Exercise objective:
Lines in the data below that contain the word "agent" are to be copied.

Stored records

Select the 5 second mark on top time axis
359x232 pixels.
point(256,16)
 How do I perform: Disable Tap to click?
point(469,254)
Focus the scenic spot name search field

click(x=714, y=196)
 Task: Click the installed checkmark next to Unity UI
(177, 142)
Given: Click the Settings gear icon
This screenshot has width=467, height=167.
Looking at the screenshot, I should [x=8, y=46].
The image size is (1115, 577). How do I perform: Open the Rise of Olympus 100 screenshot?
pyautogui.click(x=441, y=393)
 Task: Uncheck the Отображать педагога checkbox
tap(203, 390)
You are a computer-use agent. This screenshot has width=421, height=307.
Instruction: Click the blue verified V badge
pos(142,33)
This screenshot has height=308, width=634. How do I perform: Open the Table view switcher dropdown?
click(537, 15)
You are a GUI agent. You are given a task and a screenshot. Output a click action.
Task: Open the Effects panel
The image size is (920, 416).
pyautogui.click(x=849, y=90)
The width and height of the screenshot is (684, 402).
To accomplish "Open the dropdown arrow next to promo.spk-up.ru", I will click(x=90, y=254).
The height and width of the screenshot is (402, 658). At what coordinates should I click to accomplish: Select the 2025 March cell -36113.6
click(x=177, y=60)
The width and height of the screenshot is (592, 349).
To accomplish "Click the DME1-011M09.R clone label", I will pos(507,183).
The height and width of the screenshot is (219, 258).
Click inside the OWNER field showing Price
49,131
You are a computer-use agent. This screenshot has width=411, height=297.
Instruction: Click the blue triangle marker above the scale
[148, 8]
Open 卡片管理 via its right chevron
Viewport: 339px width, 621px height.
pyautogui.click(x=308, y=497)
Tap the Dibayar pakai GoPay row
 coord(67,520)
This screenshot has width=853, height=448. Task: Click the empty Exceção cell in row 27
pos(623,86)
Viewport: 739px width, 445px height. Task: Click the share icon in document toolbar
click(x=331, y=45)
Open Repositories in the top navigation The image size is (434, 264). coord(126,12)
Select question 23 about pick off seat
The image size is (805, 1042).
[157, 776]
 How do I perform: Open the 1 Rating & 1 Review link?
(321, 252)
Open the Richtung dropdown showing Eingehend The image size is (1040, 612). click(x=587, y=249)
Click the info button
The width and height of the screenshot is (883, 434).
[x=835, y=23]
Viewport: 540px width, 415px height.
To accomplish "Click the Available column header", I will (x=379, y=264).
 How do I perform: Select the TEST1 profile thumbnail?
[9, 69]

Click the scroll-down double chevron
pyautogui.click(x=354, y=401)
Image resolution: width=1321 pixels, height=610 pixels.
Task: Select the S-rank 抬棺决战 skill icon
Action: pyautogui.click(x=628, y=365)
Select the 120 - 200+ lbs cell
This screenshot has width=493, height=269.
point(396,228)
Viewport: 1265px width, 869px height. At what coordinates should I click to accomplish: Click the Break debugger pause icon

Answer section:
You are a computer-use agent. This screenshot has width=421, height=307.
You are a GUI agent. You are given a task and a screenshot. Output a click action.
You are a computer-use agent. This screenshot has width=411, height=297.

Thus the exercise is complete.